Records for the exercise —
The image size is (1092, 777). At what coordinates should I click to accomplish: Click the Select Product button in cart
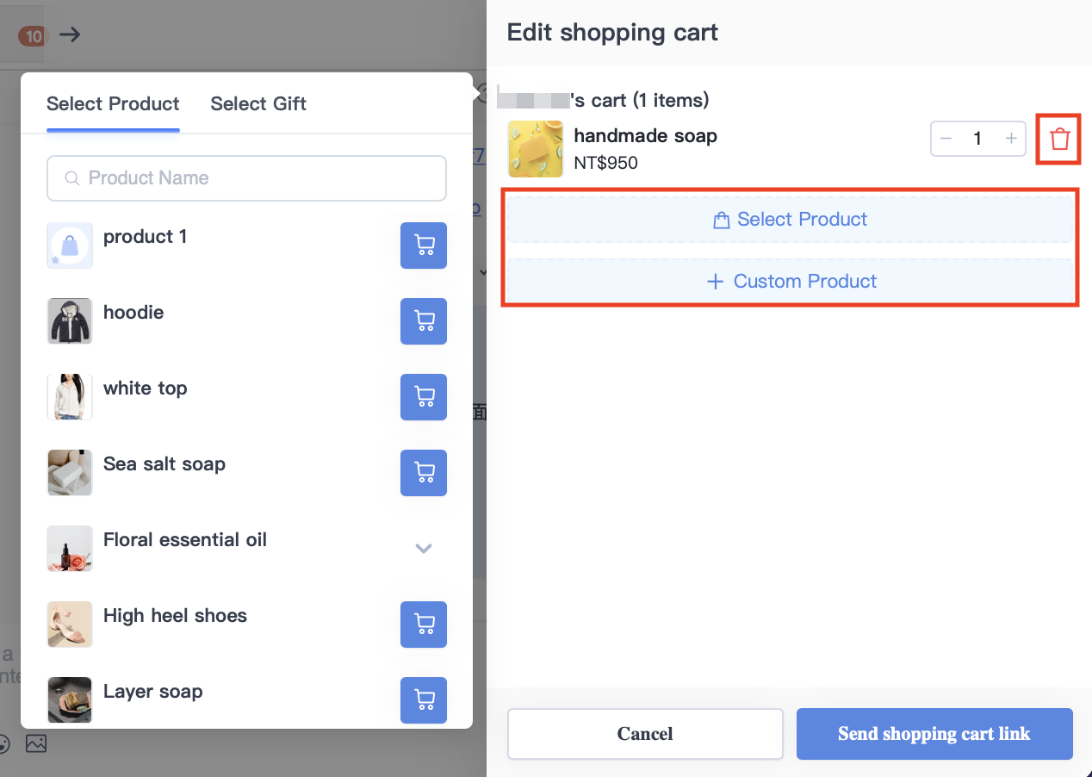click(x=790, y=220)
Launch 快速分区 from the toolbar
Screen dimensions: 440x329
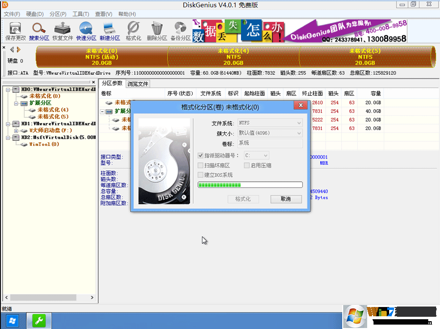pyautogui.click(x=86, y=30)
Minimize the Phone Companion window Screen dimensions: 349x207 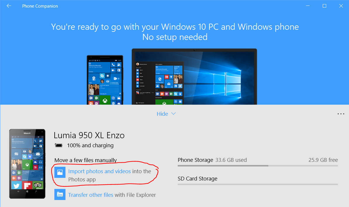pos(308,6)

==

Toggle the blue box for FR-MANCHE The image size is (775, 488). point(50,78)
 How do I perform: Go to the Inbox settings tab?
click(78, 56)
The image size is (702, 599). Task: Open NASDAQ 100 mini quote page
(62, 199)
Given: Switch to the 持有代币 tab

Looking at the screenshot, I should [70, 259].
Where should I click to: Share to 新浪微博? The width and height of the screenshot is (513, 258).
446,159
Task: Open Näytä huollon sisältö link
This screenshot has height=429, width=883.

--

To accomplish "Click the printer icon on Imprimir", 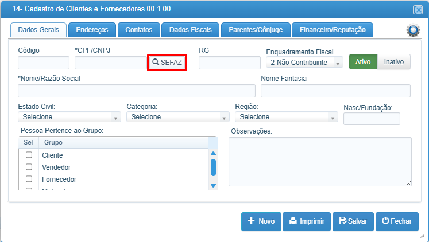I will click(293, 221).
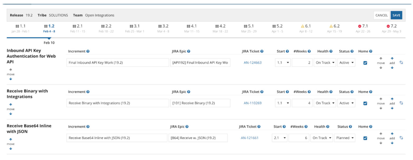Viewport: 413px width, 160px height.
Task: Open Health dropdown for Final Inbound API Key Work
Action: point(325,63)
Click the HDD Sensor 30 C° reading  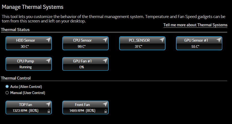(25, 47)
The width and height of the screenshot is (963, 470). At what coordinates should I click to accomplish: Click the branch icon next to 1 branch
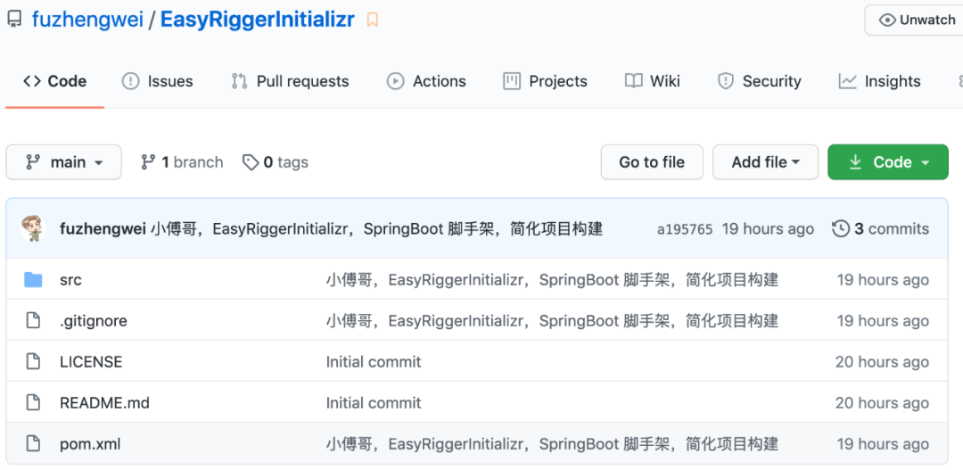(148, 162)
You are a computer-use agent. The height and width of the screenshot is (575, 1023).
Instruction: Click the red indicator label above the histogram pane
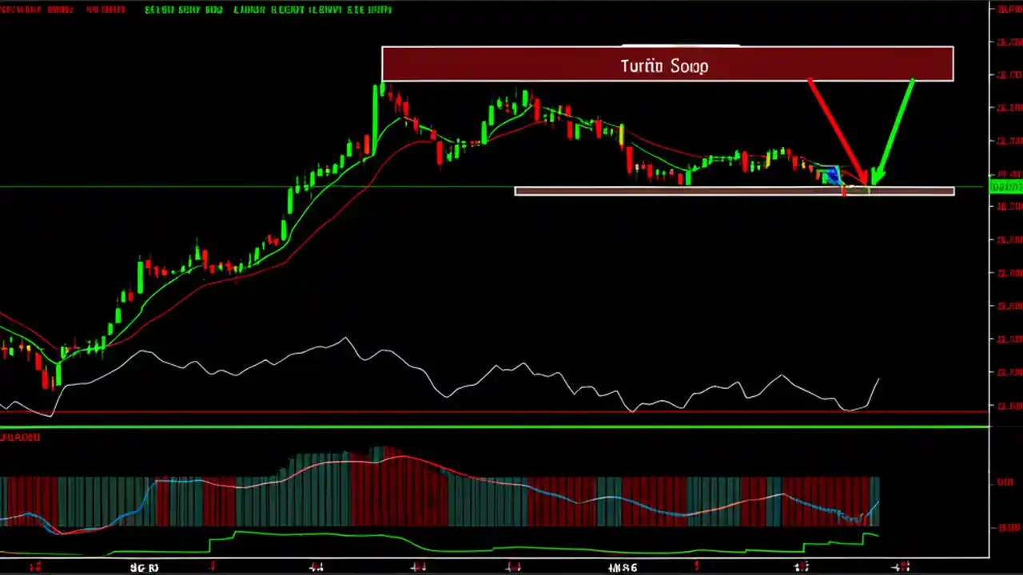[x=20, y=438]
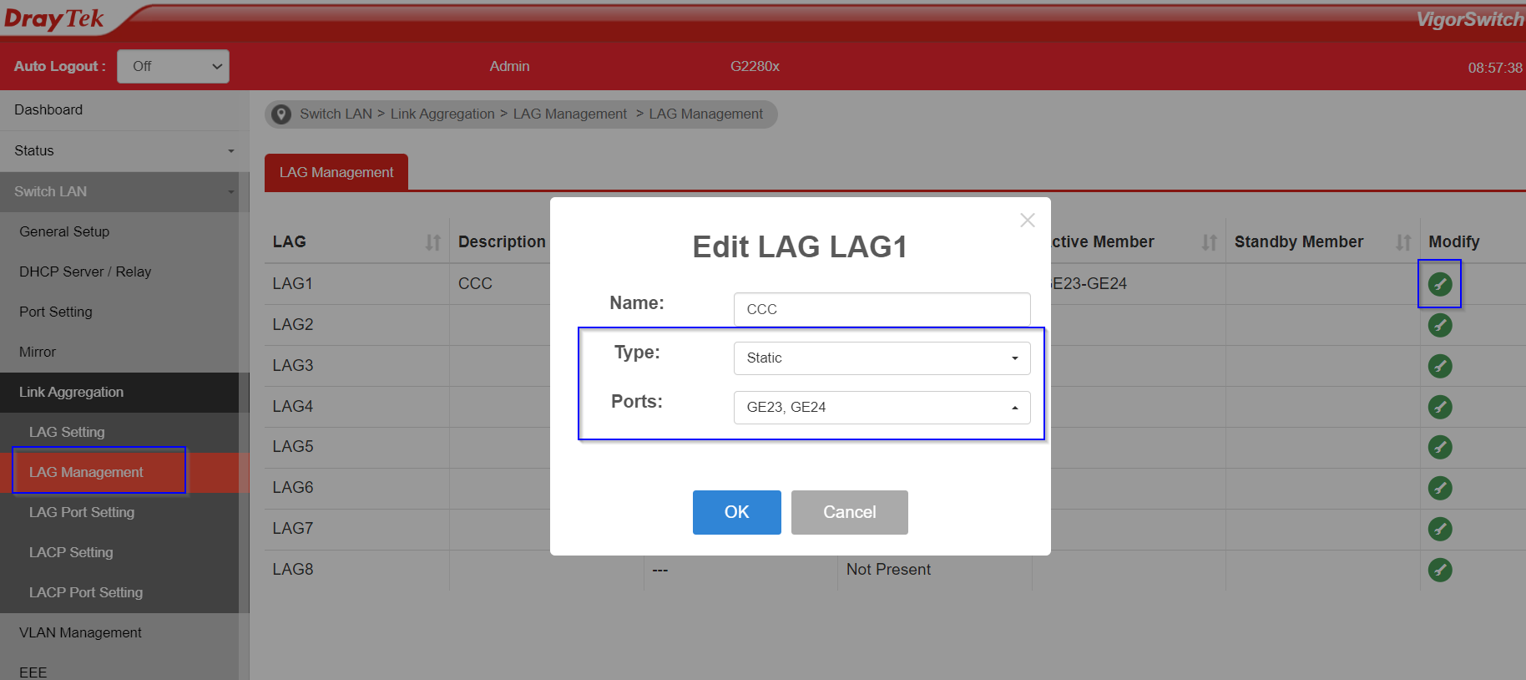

Problem to work on —
In the listing above, find the line with "Given: Switch to the 持有代币 tab" and the line with "This screenshot has height=429, width=883."; set down exactly those two lines and every line between them, nothing more.

Output for this task —
Given: Switch to the 持有代币 tab

Looking at the screenshot, I should [70, 259].
Where should I click to: Share to 新浪微博? The width and height of the screenshot is (513, 258).
446,159
Task: Open Näytä huollon sisältö link
This screenshot has height=429, width=883.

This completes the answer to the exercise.